Cars
View and edit vehicle details
Update a car record so the vehicle, customer, insurance, value, service, and readings stay accurate.
Use the car detail page when you need to review or update information about one vehicle.
This guide explains how to edit the Vehicle Details section, why each group of fields matters, and how to avoid common record mistakes.
When to use this guide
Use these steps when:
- A car record is missing a plate, VIN, color, trim, stock number, or key number.
- A vehicle changes owners or needs to be linked to the correct customer.
- Insurance, registration, inspection, or plate expiration dates need to be updated.
- The declared value, odometer, fuel level, battery notes, or service plan information needs review.
Before you start
- Open the correct car from the Cars page. If you need help finding it, use Find and filter cars.
- Have the correct information ready before editing. For example, use the registration, insurance card, customer message, or intake paperwork.
- Make sure you are allowed to edit car records. If a field is locked or missing, ask a team admin for help.

Open Vehicle Details
- Open the car record
Go to Cars and open the vehicle you want to update.
- Scroll to Vehicle Details
On the car detail page, scroll until you see the heading Vehicle Details.
- Review the sections before editing
Vehicle Details can include identifying information, customer connection, recurring plan, service plans, insurance and registration, declared value, battery information, tire pressure, fuel level, and odometer.

Edit a vehicle field
Most fields on the car detail page save one at a time. This helps prevent large accidental changes.
- Click the field you need to change
Click the value or empty placeholder for the field. Empty fields may show examples such as e.g. INV-1024, Enter number, or Add policy expires....
- Enter the correct information
Type the new value, choose an option, or select a date depending on the field.
- Save the field
Use the field's save action, or click away if the field saves automatically. Wait for the update to finish before editing another field.
- Confirm the field now looks right
Read the updated value on the page.
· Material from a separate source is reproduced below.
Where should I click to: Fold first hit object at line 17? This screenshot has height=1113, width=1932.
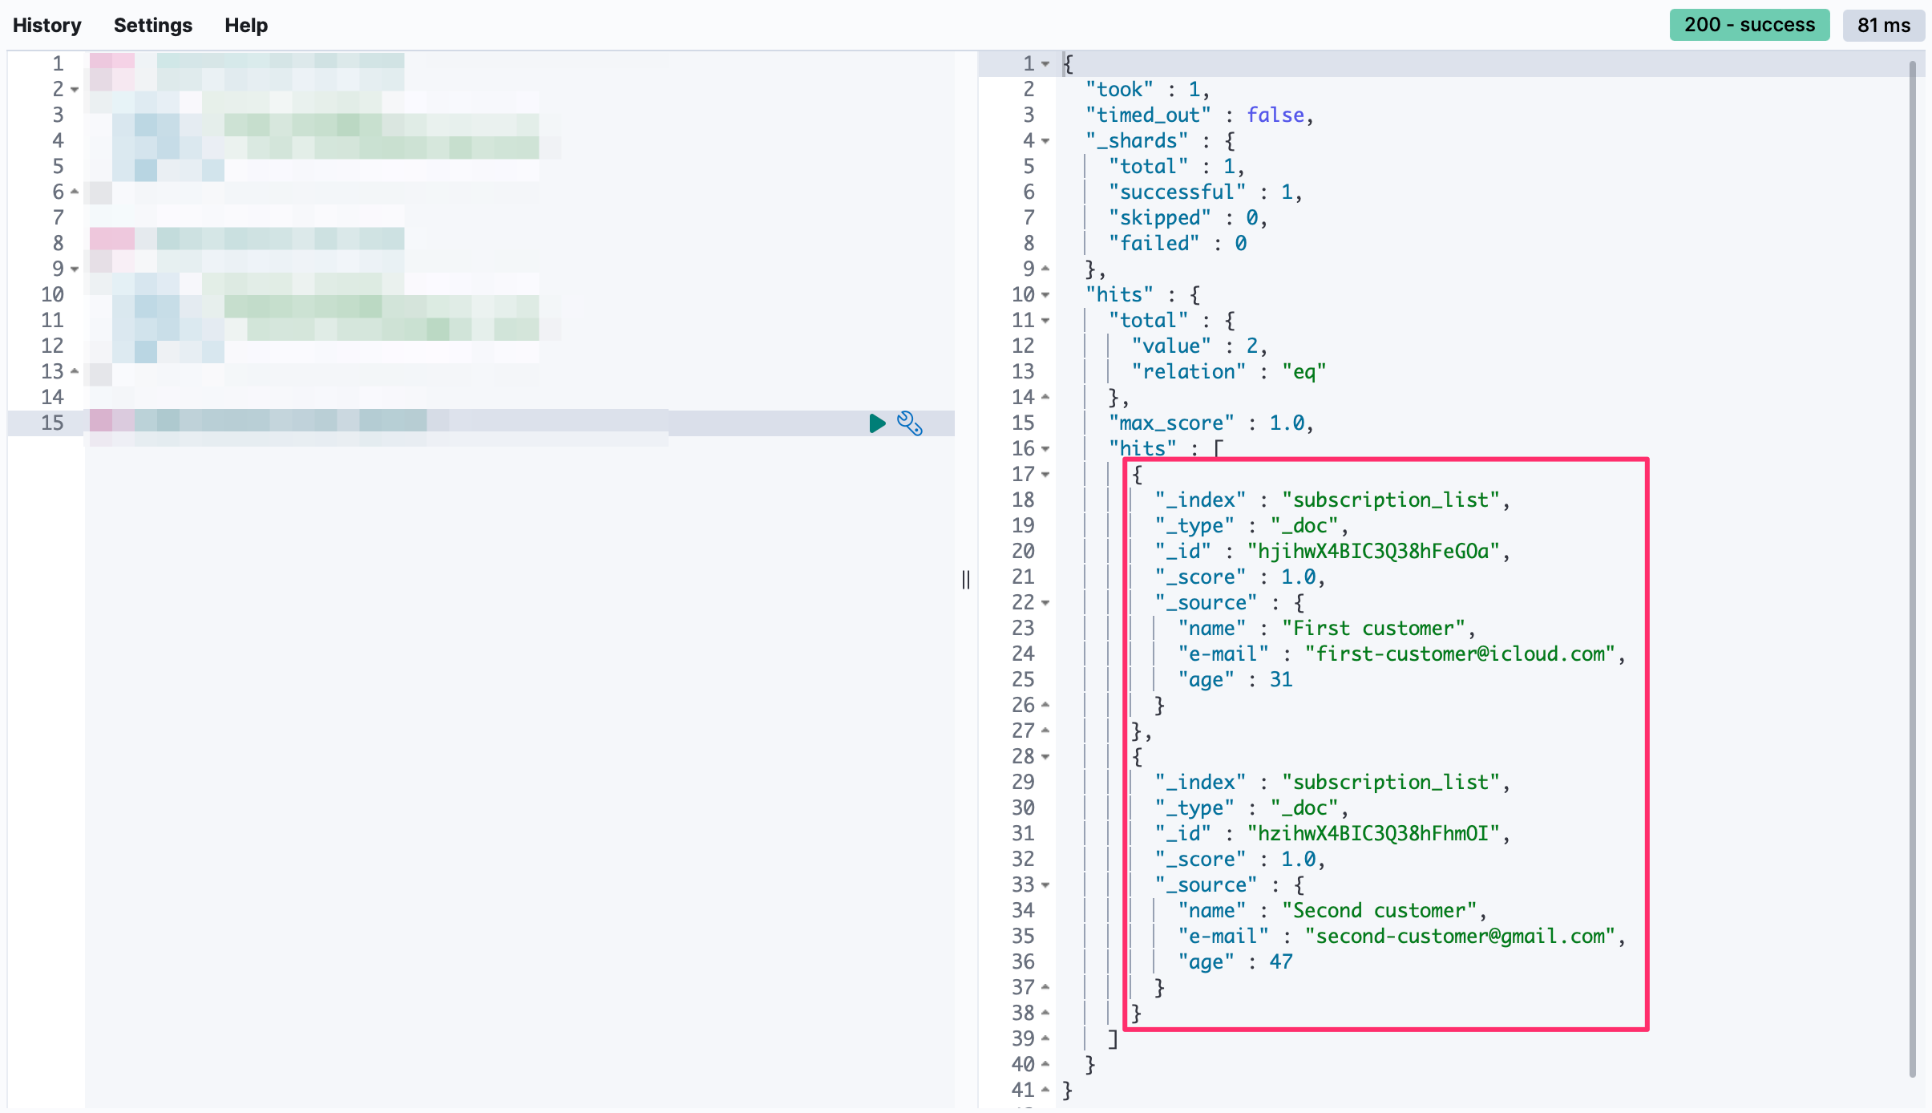1045,475
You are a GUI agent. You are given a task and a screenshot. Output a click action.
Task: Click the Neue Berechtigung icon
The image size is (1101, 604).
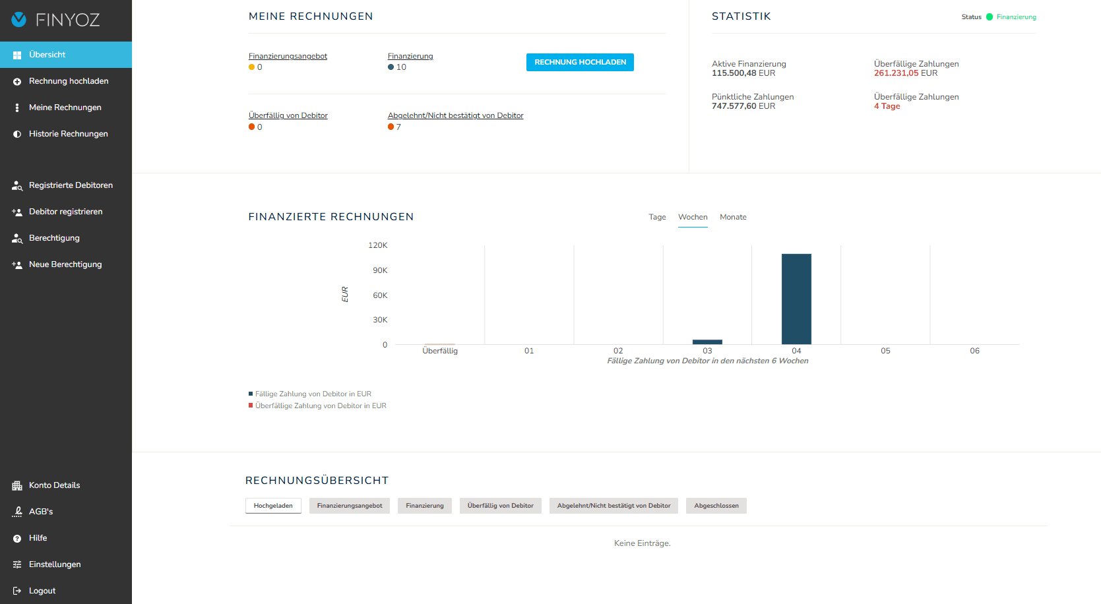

This is the easiest time to catch a typo.

Link or change the customer
The customer connection matters because it affects billing, messages, portal access, and the customer's view of the vehicle.
- Find the Customer area
In Vehicle Details, look for the customer section. It may show the customer's name, company, and email.
- Select the correct customer
Click the customer field and search for the owner, manager, or main contact for the car. Choose the correct customer from the list.
- Confirm the customer details
Check the name, company, and email. If the wrong customer is selected, invoices, messages, and portal access can go to the wrong person.
Keep insurance and registration current
Insurance and registration fields help your team spot expiring paperwork before it becomes a problem.
- Find Insurance & Registration
In Vehicle Details, scroll to Insurance & Registration.
- Fill in the policy details
Add the insurance company, policy number, policy holder, and policy expiration date when you have them.
- Add plate, registration, and inspection dates
Add each expiration date your facility tracks. These dates make reports and reminders more useful.
- Check the Cars list later
The Cars page can show insurance expiration and other columns, so your team can find records that need attention.
Update declared value and readings
Declared value and vehicle readings help your facility understand risk, storage needs, and service history.
- Use Declared Value for the value your facility should use for insurance and reporting conversations.
- Use Odometer to record mileage from intake, inspection, or service work.
- Use Fuel Level when your team tracks fuel during intake, delivery, or storage checks.
- Use Battery Information for battery tender instructions, battery location, or special handling notes.
What success looks like
After updating Vehicle Details:
- The car can be identified without walking the floor.
- The correct customer is connected to the car.
- Insurance, registration, value, and readings are current enough for your team's daily work.
- Other teammates can trust the record when they search, invoice, schedule, or move the car.
Common mistakes to avoid
- Do not guess a VIN, plate, or expiration date. Leave the field blank until you have the correct information.
- Do not change the customer unless you are sure the car should belong to that customer record.
- Do not use internal shorthand in customer-facing fields. Use clear names and values.
- Do not edit several fields quickly without checking whether each one saved.
Troubleshooting
What to do next
After the car details are accurate, you can move the car, start a car session, or review car activity, notes, and photos.